Post-Launch Maintenance: Updates, Security & Backups
Your website is live. Congratulations. But launching is the beginning, not the finish line. Without ongoing maintenance, even the best-designed site degrades over time. Broken features, security vulnerabilities, and outdated content quietly erode the trust you worked hard to build.
Why Maintenance Isn't Optional
A website is a living product. Browsers update, security threats evolve, plugins get deprecated, and your business changes. Ignoring maintenance is like buying a car and never changing the oil. It works fine until it doesn't, and by then the damage is expensive.
Studies show that 88% of users are less likely to return to a site after a bad experience. A slow, broken, or hacked website costs you customers every day it goes unaddressed.

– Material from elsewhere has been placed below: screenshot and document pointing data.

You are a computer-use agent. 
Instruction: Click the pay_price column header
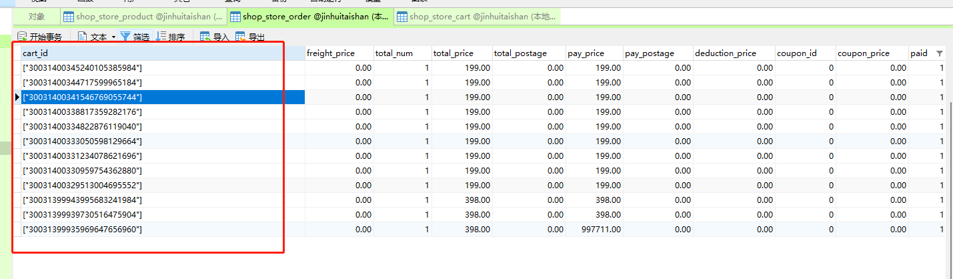(x=586, y=53)
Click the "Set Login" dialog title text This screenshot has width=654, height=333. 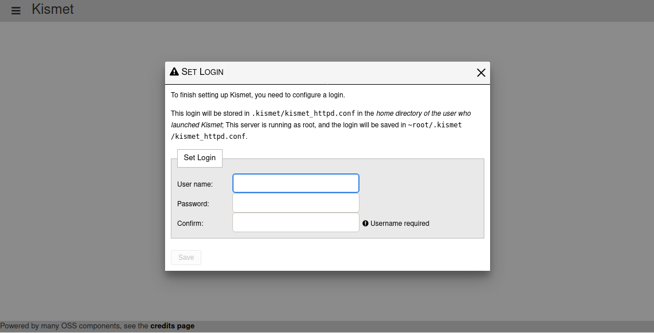point(202,72)
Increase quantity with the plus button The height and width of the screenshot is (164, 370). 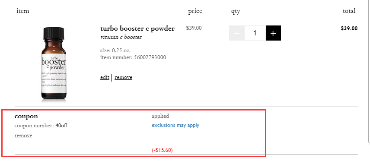pyautogui.click(x=273, y=33)
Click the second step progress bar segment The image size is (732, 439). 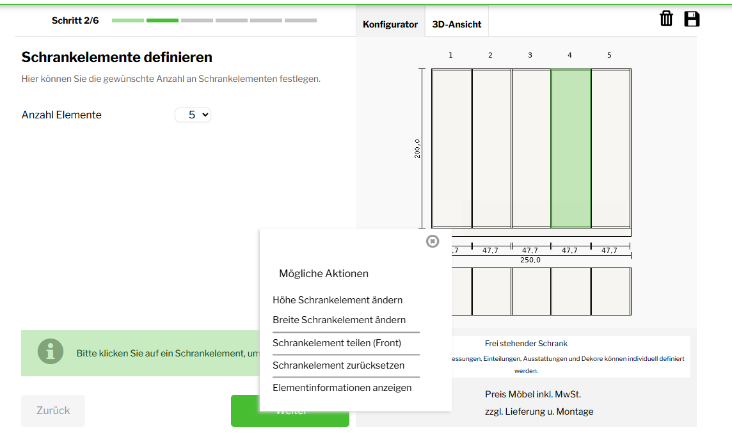tap(163, 20)
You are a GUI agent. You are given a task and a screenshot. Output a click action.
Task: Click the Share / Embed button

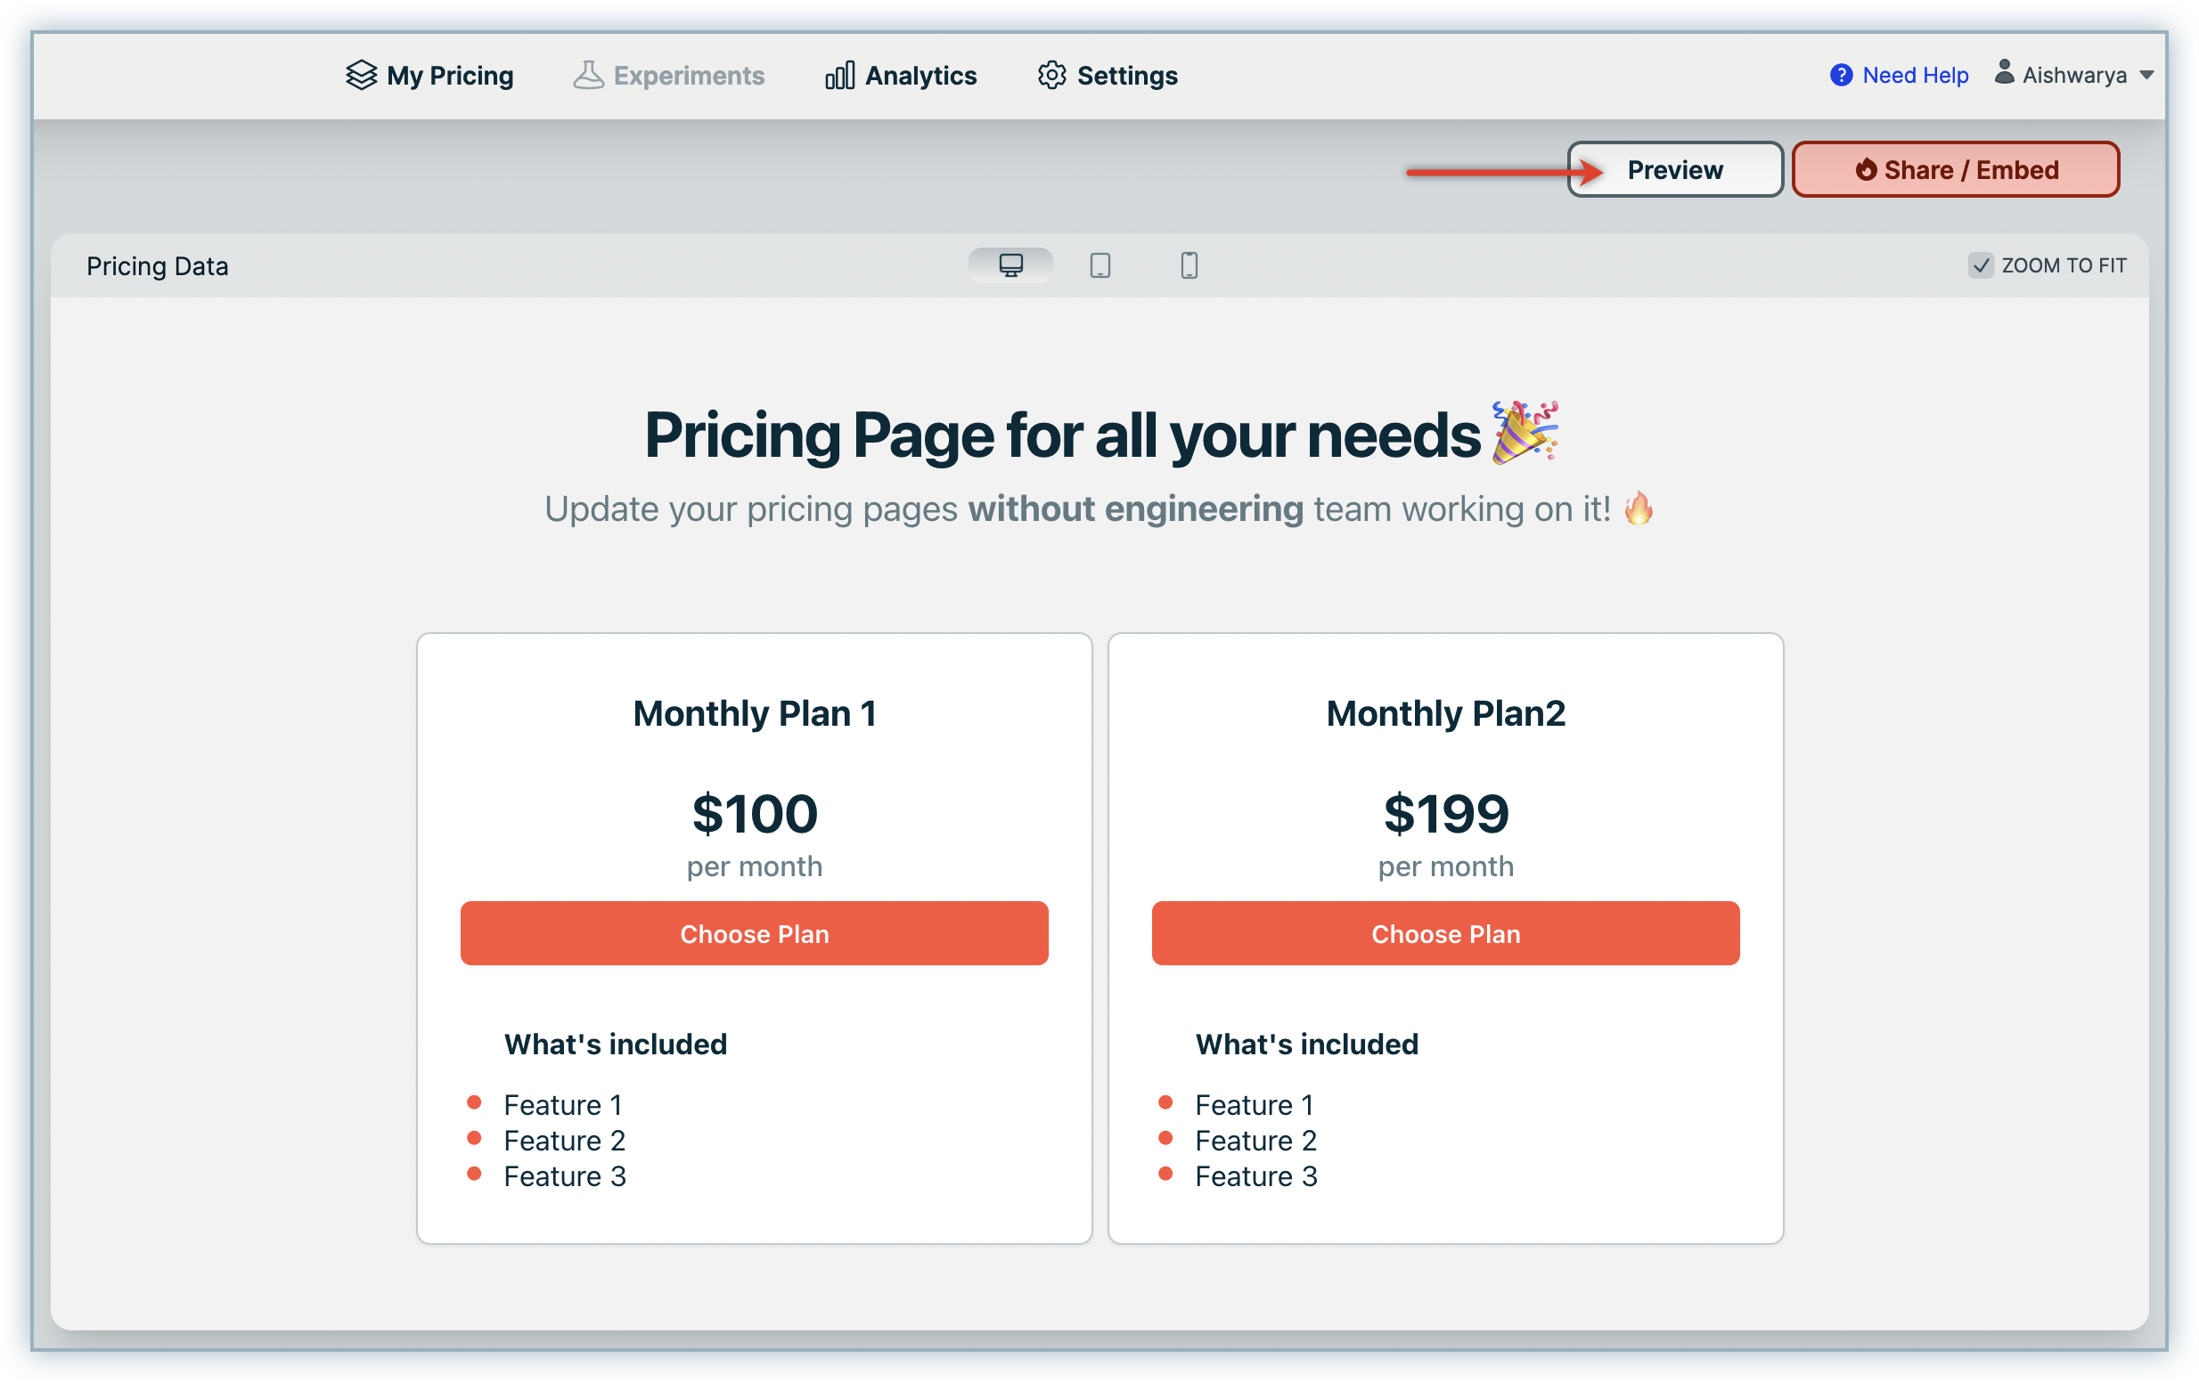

The Core Maintenance Tasks
1. Software & Plugin Updates
If your site runs on a CMS like WordPress, updates are constant. Core software, themes, and plugins release patches for security vulnerabilities and compatibility fixes. Falling behind creates entry points for hackers.
- Frequency: Check weekly, apply monthly (or immediately for critical security patches)
- Best practice: Test updates on a staging environment before applying to your live site
- Risk of skipping: Plugin conflicts, security breaches, and white-screen errors
2. Security Monitoring
Cyber attacks don't just target large corporations. Small business websites are common targets because they often lack proper security measures.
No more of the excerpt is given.